*** Text segment Section Begins ***

Explore thousands of images from the archives on Flickr Commons
Users of the National Library of Wales website can explore many thousands of digital images from the library’s vast collections.
However, we also believe in sharing our digital content as widely as possible, and sharing our content with the popular Flickr community gives us a great opportunity to engage with new users and share the rich visual history of Wales.
Over the years the images we have shared with Flickr have been viewed millions of times, and there appear to be some clear favourites, like ‘Dog with a pipe’ which went viral, attracting more than 25,000 views.
Every month at least 20 new images are hand picked and uploaded to Flickr and this month we have kept it topical, uploading old photographs of Bonfire builders and fireworks displays.
New content is being added all the time so why not follow us on Flickr to see all our latest uploads?

*** Text segment Section Ends ***
*** Provided information Section Begins ***

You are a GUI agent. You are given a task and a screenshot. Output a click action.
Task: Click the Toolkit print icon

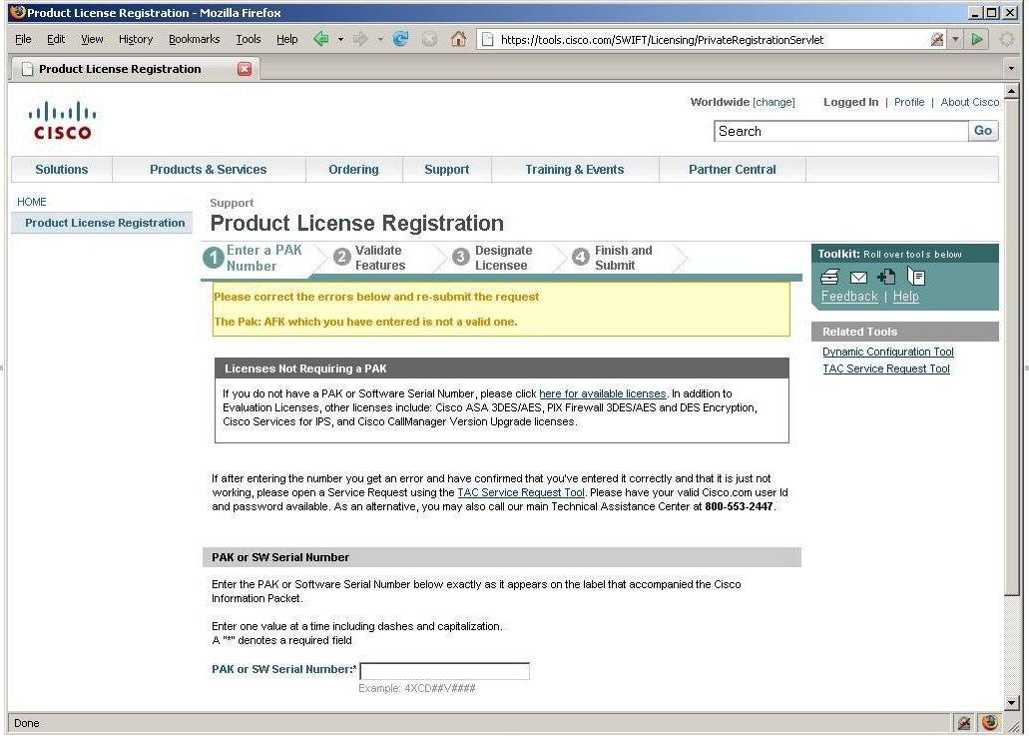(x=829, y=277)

*** Provided information Section Ends ***
*** Provided information Section Begins ***

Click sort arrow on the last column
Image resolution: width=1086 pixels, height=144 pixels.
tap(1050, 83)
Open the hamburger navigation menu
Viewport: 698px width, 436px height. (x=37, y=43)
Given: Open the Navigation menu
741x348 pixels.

*** Provided information Section Ends ***

Work order A: In the Flickr Commons passage, how many views did 'Dog with a pipe' attract?
Work order B: What quantities does the Flickr Commons passage mention, and what does each one count? List every one.
Work order C: Extend the Flickr Commons passage with a few sentences that follow on from its final one.

Result A: More than 25,000 views.

Result B:
- Thousands: images from the archives on Flickr Commons
- Many thousands: digital images on the National Library of Wales website
- Millions: times the images shared with Flickr have been viewed
- More than 25,000: views of 'Dog with a pipe'
- At least 20: new images hand picked and uploaded to Flickr every month

Result C:
Jason Evans, Digital Access
A world first
Since the National Library appointed a Wikipedian in Residence in January 2015 many interesting and exciting collaborations have occurred, and the Library is now pioneering a brand new idea – Give a Wikidata expert access to Library metadata so that they can turn it into linked up Wikidata.
The idea of a ‘Wikipedia’ Visiting Scholars is not new, and the scheme, which gives volunteer Wikipedia editors free access to Library collections, has been run by the Wikipedia Library in the United States for several years, but bringing in a Wikidata specialist to work with data sets, as a visiting scholar, is a world first.
Wikidata is a linked database that can be read and edited by both humans and machines. It contains millions of pieces of data on all sorts of subjects, which all link together to form a hive of knowledge and, like all Wiki projects any one can contribute and reuse the Wikidata for free.
A sample of the Library’s huge Geoff Charles photographic collection. Collections can easily be explored geographical using Wikidata.
Wikidata was used to create this Histropedia timeline of National Library Collections with Wikipedia articles.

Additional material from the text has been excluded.